# Aim of the exercise
In the entries that follow, which lines hold the string "agent"? List them.

- - -

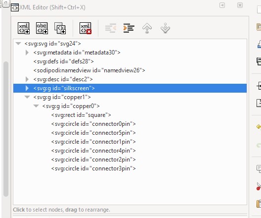
Task: Click the Indent node icon
Action: (x=129, y=28)
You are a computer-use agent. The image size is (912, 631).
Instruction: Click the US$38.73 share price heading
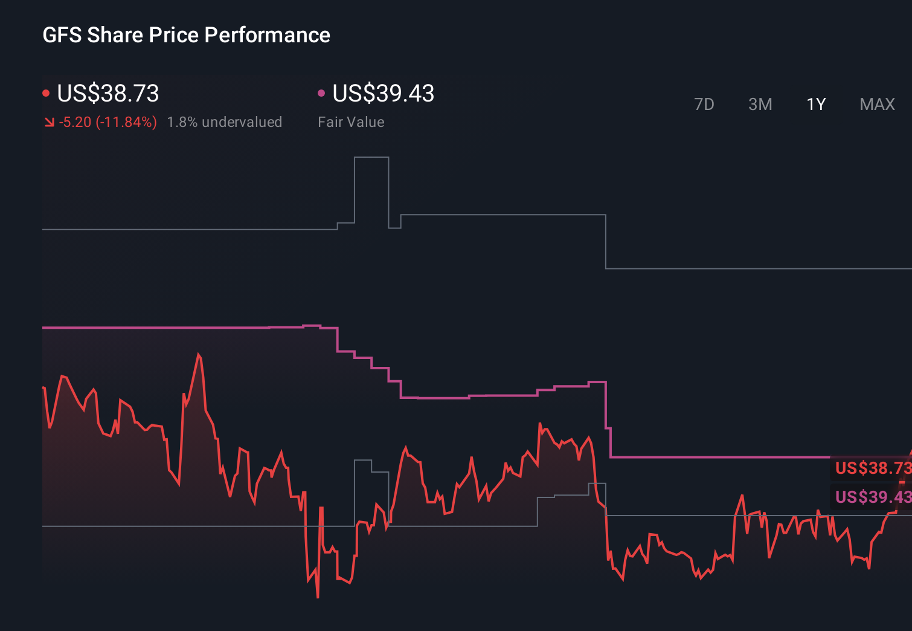(x=108, y=93)
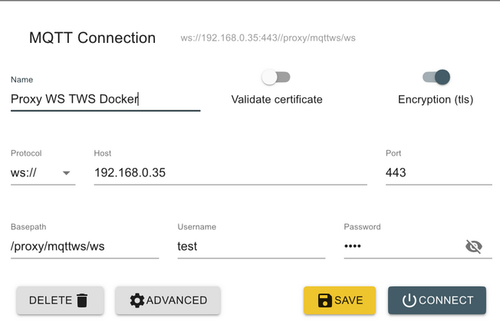Click the CONNECT button text
The image size is (500, 335).
pyautogui.click(x=446, y=301)
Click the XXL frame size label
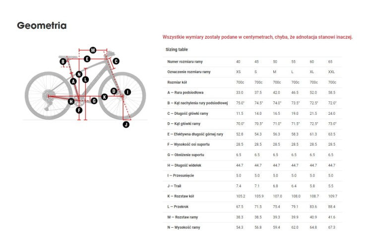 click(331, 72)
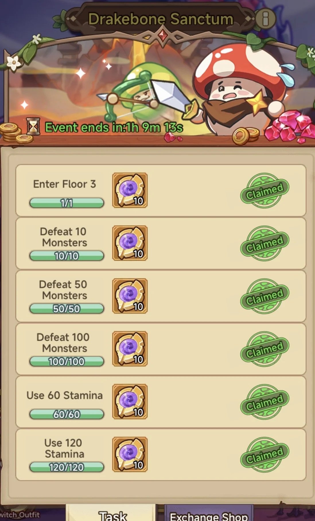Click the Claimed stamp for Enter Floor 3
Viewport: 315px width, 521px height.
[265, 191]
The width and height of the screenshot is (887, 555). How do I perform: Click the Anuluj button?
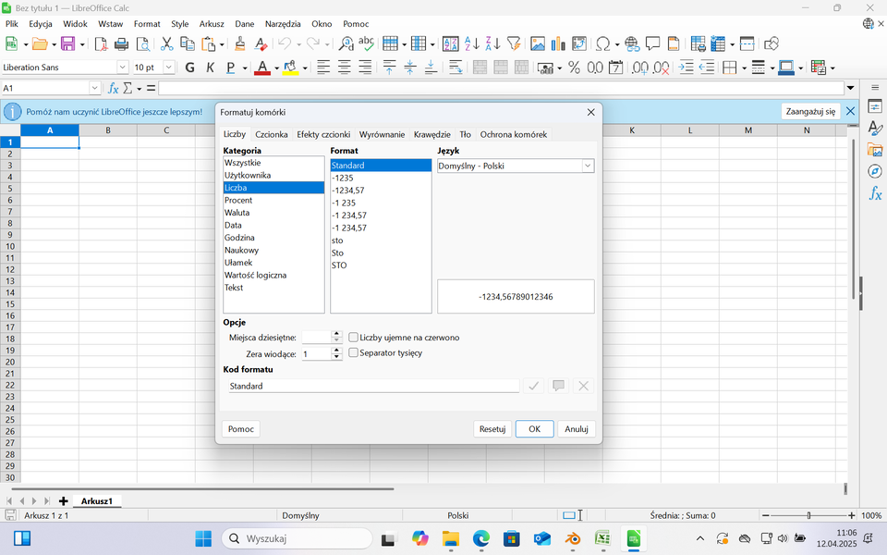pyautogui.click(x=577, y=429)
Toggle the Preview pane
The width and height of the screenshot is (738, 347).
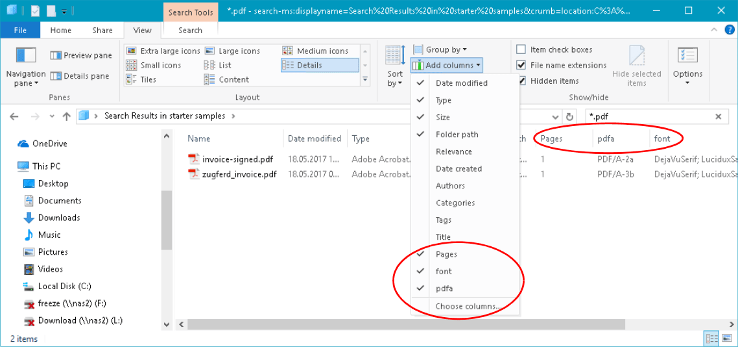pyautogui.click(x=81, y=55)
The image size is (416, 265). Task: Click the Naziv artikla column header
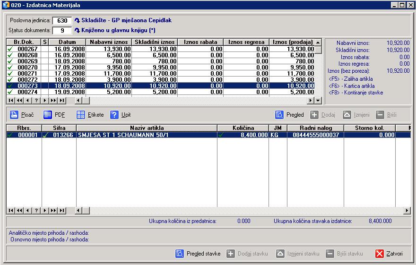coord(147,128)
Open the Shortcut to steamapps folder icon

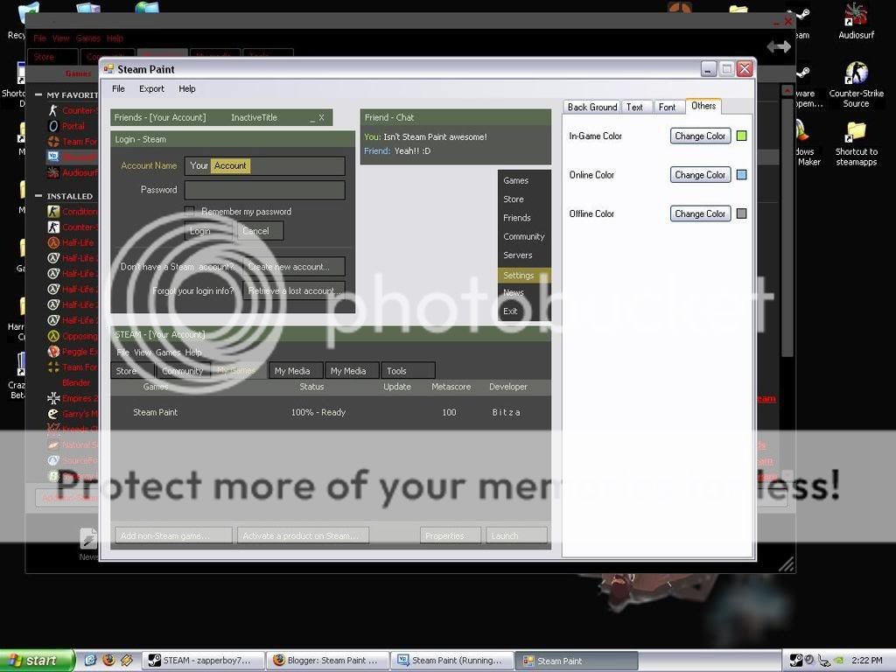[856, 133]
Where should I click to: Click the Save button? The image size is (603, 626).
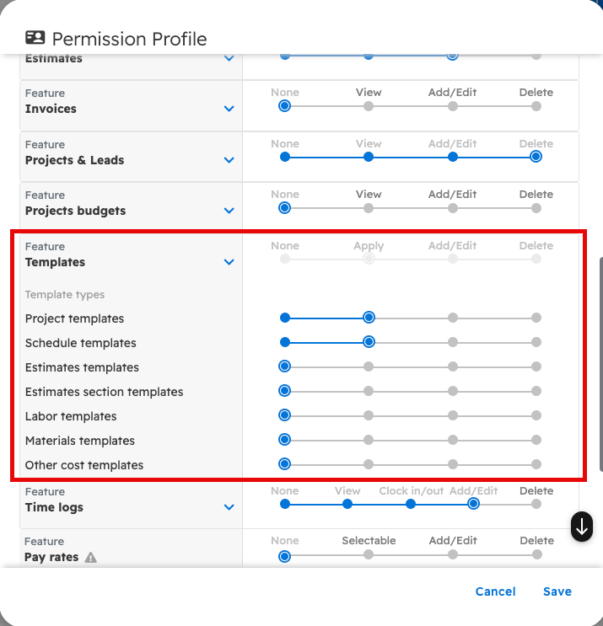557,591
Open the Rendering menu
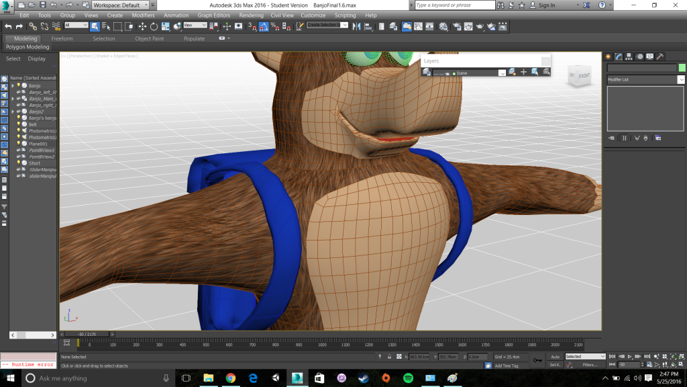687x387 pixels. point(251,15)
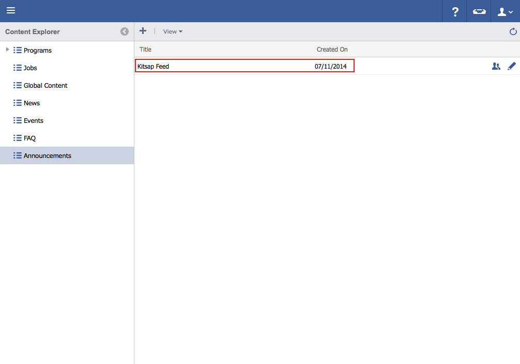This screenshot has height=364, width=520.
Task: Click the question mark help icon
Action: tap(455, 11)
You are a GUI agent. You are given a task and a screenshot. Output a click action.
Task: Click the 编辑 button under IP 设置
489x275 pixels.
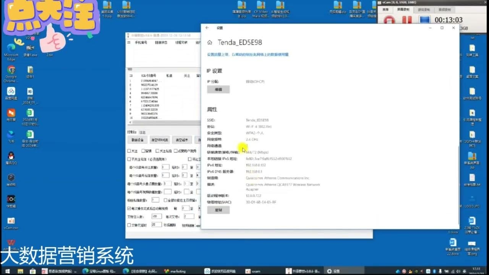[218, 89]
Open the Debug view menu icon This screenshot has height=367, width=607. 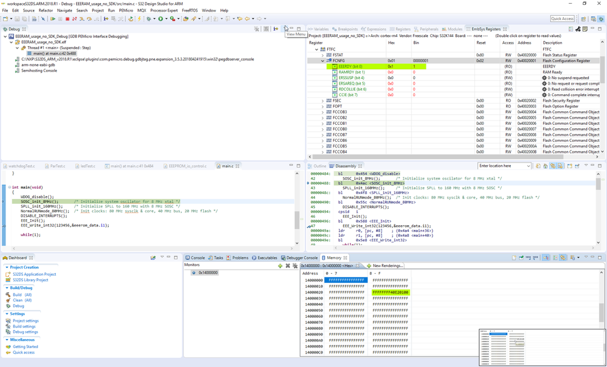coord(284,29)
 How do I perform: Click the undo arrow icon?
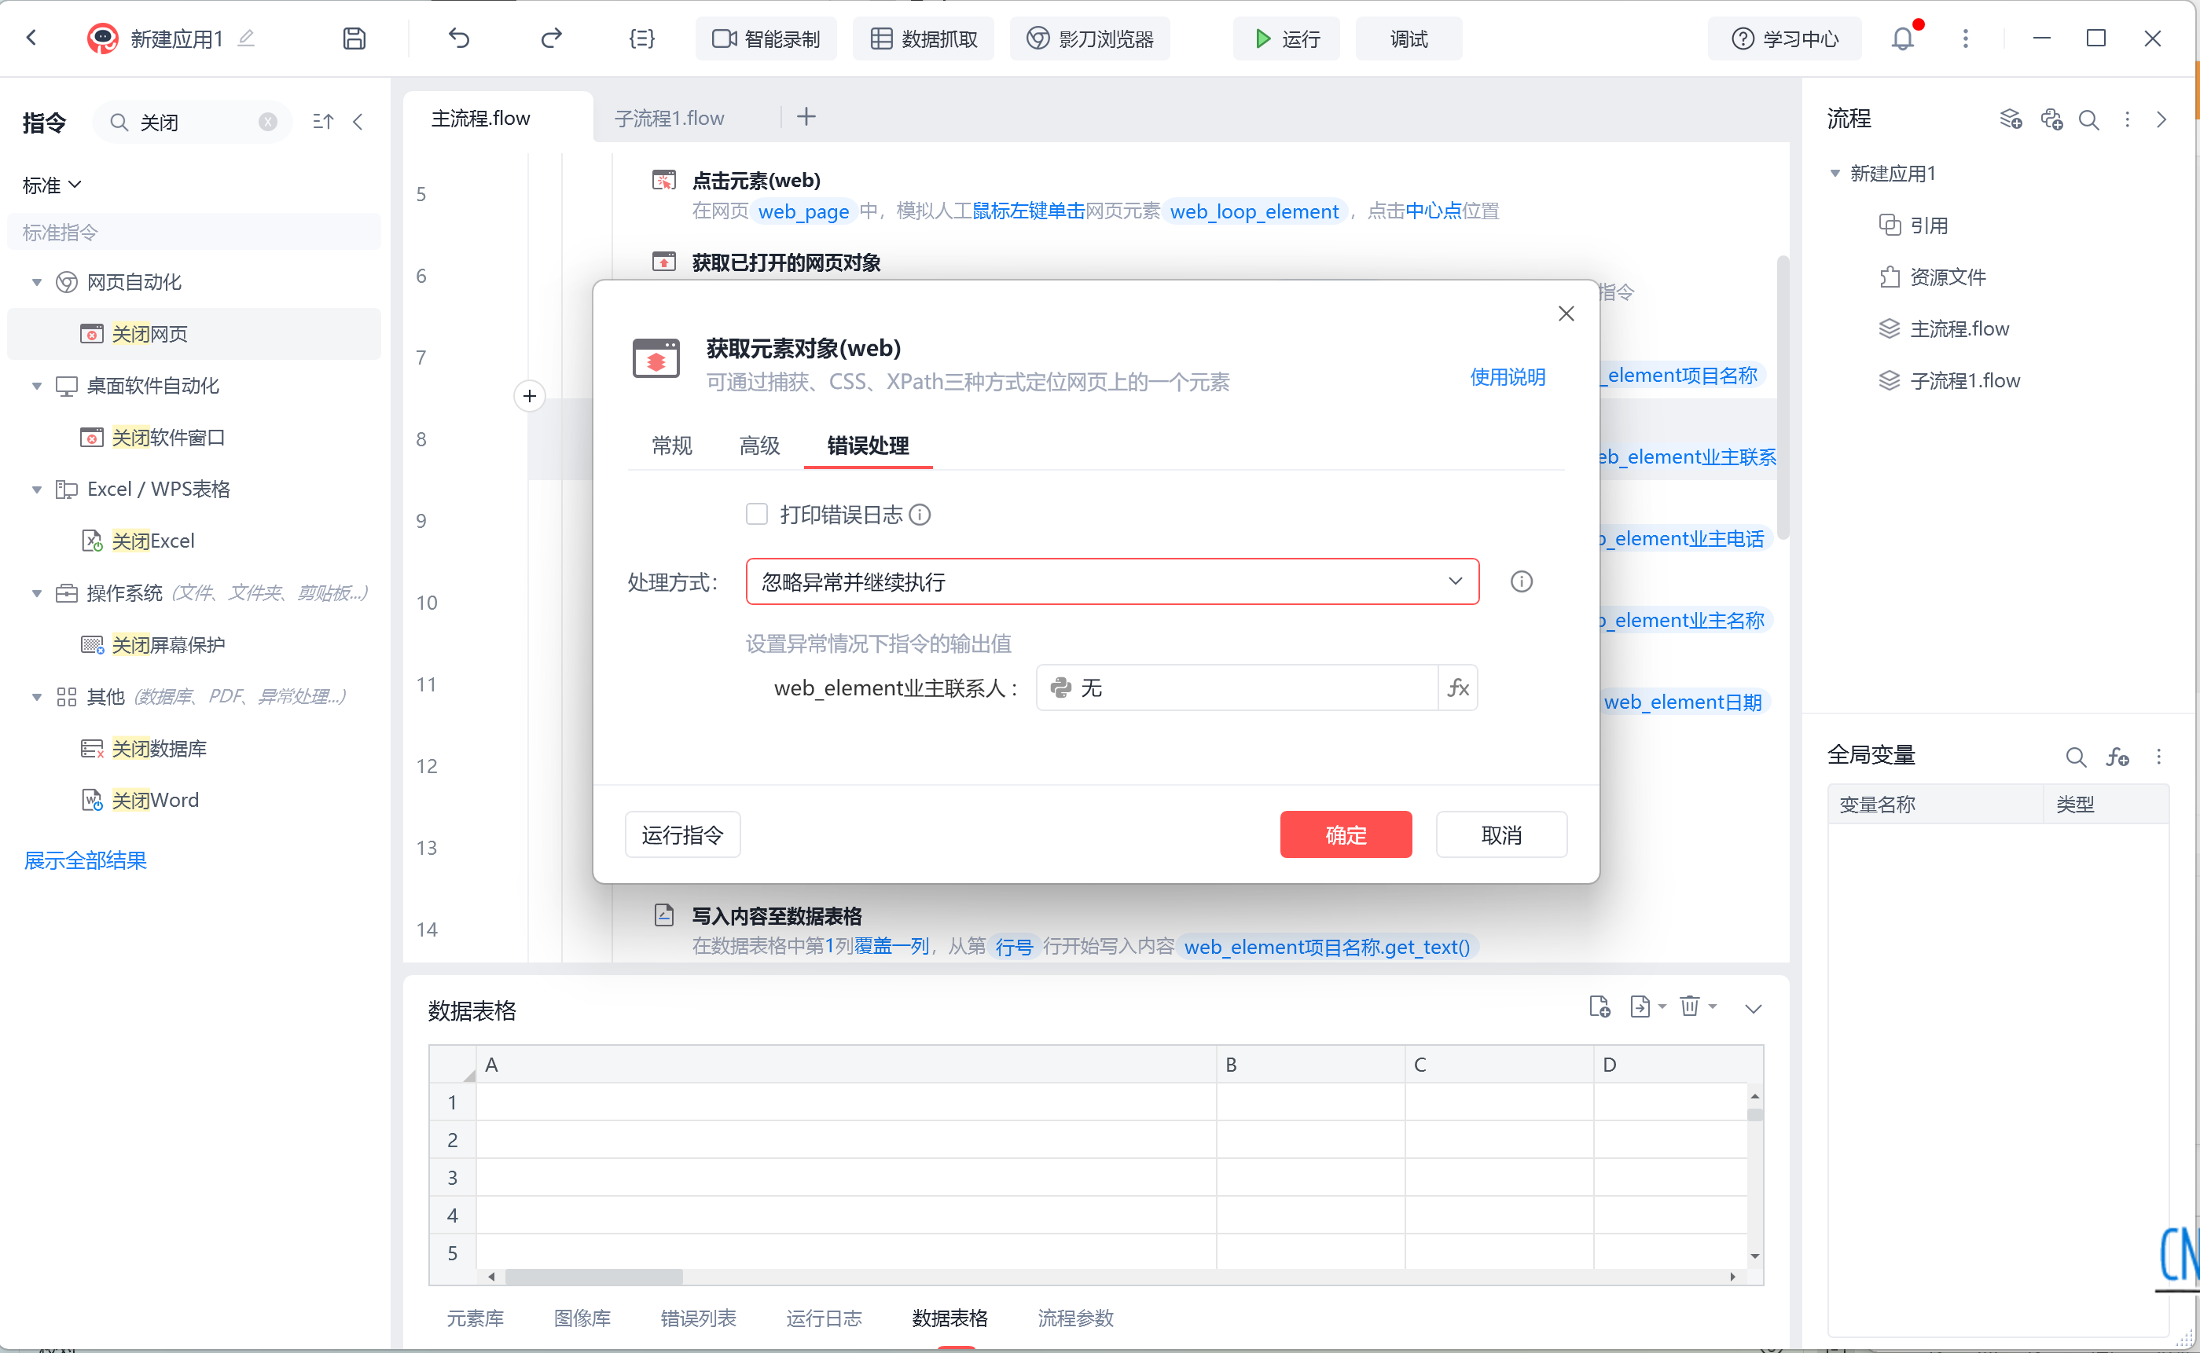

- - -

# Solution
You are a computer-use agent. The image size is (912, 631).
You are a GUI agent. You are given a task and a screenshot. Output a click action.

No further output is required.